### PROBLEM TO SOLVE
Identify the line in which "Up Anganwadi Bharti" appears, then reproduce that line and all remaining lines of the records word for word.

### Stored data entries

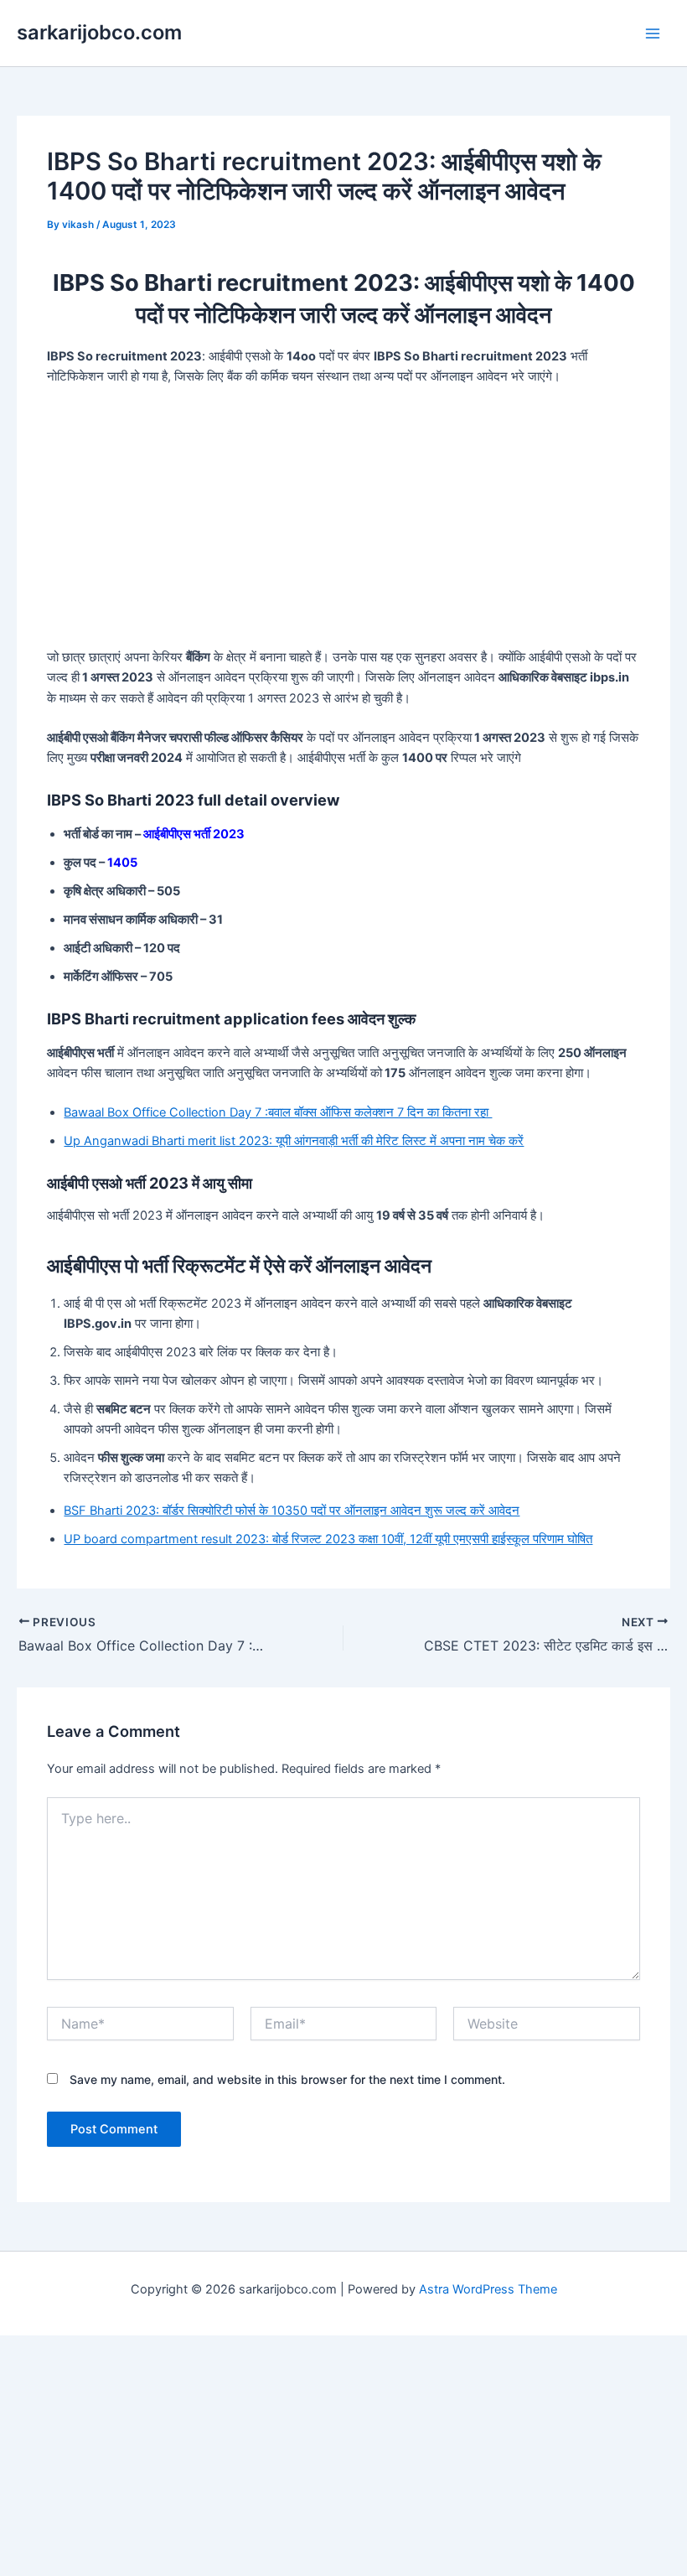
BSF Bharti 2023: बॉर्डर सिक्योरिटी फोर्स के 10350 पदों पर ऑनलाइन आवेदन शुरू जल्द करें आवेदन (291, 1510)
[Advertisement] (343, 523)
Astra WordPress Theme (488, 2289)
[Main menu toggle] (652, 33)
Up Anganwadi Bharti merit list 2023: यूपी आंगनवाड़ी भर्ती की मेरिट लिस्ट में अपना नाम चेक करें (294, 1140)
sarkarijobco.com (99, 32)
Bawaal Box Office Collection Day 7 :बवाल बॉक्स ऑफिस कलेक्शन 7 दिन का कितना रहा (278, 1112)
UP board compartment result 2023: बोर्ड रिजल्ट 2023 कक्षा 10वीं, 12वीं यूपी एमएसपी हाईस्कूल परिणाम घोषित (328, 1539)
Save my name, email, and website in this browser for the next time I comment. (287, 2079)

### WRITTEN RESPONSE
Up Anganwadi Bharti merit list 2023: यूपी आंगनवाड़ी भर्ती की मेरिट लिस्ट में अपना नाम चेक करें (294, 1140)
sarkarijobco.com (99, 32)
Bawaal Box Office Collection Day 7 :बवाल बॉक्स ऑफिस कलेक्शन 7 दिन का कितना रहा (278, 1112)
UP board compartment result 2023: बोर्ड रिजल्ट 2023 कक्षा 10वीं, 12वीं यूपी एमएसपी हाईस्कूल परिणाम घोषित (328, 1539)
Save my name, email, and website in this browser for the next time I comment. (287, 2079)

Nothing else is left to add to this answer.